↓↓↓

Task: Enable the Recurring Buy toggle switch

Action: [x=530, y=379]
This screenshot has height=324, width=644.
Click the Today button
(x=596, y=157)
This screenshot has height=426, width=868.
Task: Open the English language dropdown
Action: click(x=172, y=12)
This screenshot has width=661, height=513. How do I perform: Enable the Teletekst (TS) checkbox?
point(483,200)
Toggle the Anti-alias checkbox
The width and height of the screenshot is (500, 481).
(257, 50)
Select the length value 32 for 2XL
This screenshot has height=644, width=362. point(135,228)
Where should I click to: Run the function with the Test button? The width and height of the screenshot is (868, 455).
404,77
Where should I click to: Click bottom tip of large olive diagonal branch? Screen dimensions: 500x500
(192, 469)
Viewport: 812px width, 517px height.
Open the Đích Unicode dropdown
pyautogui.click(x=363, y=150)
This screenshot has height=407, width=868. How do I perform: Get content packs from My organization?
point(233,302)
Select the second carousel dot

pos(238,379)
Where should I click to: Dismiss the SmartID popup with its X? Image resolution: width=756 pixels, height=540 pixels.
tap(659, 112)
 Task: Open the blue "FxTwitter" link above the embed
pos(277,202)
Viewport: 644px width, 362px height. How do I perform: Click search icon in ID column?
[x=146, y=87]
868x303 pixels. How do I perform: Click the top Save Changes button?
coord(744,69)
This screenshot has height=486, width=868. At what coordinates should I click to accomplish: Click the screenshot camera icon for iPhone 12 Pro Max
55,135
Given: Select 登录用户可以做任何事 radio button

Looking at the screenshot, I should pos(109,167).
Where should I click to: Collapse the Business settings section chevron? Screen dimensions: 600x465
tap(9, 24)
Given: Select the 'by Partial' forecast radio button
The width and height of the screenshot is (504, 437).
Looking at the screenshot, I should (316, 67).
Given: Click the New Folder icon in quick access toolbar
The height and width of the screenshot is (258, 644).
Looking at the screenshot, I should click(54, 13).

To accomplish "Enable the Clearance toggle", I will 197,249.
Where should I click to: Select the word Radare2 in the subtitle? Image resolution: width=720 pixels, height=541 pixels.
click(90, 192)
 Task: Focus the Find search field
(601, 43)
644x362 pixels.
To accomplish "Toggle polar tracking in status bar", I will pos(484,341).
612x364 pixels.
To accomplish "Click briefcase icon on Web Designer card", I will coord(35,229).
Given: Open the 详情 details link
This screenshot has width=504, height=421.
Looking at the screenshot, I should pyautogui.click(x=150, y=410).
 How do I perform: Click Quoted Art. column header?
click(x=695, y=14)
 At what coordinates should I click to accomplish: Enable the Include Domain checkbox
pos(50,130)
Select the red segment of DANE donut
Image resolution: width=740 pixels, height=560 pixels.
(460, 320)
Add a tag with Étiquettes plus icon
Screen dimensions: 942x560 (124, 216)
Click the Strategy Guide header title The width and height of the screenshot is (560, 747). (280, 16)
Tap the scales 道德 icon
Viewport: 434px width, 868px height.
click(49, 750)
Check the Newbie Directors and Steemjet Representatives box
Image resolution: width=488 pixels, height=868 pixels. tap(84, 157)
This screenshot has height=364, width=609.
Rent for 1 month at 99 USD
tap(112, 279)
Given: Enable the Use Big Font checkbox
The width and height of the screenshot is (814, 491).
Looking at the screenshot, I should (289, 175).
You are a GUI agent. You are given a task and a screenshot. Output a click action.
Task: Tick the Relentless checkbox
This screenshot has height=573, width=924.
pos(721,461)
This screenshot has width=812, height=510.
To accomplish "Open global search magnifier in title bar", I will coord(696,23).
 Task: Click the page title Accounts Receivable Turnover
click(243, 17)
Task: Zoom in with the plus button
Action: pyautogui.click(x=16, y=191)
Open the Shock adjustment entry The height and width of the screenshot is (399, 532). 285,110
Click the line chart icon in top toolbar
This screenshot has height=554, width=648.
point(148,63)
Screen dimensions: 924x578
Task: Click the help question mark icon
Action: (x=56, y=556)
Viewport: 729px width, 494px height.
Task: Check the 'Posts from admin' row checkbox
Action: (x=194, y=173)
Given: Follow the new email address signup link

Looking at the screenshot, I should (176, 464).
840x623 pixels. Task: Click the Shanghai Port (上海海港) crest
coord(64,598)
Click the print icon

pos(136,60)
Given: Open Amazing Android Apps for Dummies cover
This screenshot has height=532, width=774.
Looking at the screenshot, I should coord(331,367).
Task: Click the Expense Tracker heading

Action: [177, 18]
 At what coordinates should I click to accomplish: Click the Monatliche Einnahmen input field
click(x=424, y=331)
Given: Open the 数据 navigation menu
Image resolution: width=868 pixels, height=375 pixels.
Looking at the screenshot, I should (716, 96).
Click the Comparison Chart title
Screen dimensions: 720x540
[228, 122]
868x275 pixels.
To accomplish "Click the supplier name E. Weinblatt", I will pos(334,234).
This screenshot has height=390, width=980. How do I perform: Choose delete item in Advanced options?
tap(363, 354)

↑↑↑

Problem to solve:
Find the word "will" in the listing and copy each line that contains it.

Written response:
To accomplish "Enable the Clearance toggle", I will 197,249.
To accomplish "Toggle polar tracking in status bar", I will pos(484,341).
To accomplish "Click briefcase icon on Web Designer card", I will coord(35,229).
To accomplish "Open global search magnifier in title bar", I will coord(696,23).
To accomplish "Click the supplier name E. Weinblatt", I will pos(334,234).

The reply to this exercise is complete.